俺は自身の回り囲うように斬撃を放ち、鬼の頸を撥ね、鬼は体が消滅してから日輪刀を鞘に納刀する。
その時、肌に刺さるような威圧が触る。
「鬼、だよな」
先程の鬼より、遥かに強いだろう。おそらく、人を喰った数も十や二十じゃない。すると、木々を掻き分けながら、選別を受けているであろう少年が顔を出し、少年は俺の傍にあった木の幹を背に座り込む。
「どうかしたのか?」
「ば、化け物だ。何であんな鬼が最終選別に居るんだよ!」
「化け物?どんな鬼だった?」
「触手を生やしている、かなり大きい鬼だ。――あれは、異形の鬼だ!」
「そうか。他に戦っていた奴はいたか?」
少年は震えた声で呟く。
「お、女の子が鬼と戦っている。
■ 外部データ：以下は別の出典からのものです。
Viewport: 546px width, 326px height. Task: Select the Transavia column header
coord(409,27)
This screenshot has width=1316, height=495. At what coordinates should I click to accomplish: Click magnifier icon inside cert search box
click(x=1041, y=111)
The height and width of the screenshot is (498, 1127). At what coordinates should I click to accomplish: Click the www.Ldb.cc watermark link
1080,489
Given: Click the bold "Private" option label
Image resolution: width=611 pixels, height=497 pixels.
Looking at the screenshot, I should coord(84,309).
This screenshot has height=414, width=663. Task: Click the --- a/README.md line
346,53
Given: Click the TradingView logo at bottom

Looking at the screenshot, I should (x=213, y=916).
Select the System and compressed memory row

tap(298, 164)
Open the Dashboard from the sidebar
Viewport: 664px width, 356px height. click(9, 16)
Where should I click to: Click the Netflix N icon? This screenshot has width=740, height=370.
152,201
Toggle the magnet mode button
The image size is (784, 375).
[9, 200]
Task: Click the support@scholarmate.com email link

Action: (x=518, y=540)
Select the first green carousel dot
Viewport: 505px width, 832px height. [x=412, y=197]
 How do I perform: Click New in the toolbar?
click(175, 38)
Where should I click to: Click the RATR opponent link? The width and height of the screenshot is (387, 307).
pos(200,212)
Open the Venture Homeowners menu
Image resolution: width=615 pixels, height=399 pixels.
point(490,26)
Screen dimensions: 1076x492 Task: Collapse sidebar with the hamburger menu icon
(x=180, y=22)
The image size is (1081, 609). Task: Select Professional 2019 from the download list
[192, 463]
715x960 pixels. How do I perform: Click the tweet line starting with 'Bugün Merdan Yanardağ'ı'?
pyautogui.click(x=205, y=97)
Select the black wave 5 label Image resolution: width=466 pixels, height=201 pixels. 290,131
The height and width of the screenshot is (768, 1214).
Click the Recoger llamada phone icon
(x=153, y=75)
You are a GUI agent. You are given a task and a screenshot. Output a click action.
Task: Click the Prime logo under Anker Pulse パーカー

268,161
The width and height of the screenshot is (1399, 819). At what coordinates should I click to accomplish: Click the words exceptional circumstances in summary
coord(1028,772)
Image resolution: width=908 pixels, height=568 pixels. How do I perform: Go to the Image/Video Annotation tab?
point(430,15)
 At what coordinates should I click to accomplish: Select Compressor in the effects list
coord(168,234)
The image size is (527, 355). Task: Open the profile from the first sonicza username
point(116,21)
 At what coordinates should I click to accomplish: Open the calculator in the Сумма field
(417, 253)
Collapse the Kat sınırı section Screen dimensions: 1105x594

小柄な女の子だった」
「わかった」
この時、カナエさんの言葉が思い出す。
――『楓。助けてあげるのが男の子よ』、と。
「(カナエさん。約束は護ります)」
俺は構えを取り、最近、改良した型を繰り出す。
でも、足が使い物になるかも知れないので、乱発はできない技である。
――桜の呼吸 壱ノ型 乱舞一閃――極。
俺はその場から勢いよく離れ、戦場へ駆けた。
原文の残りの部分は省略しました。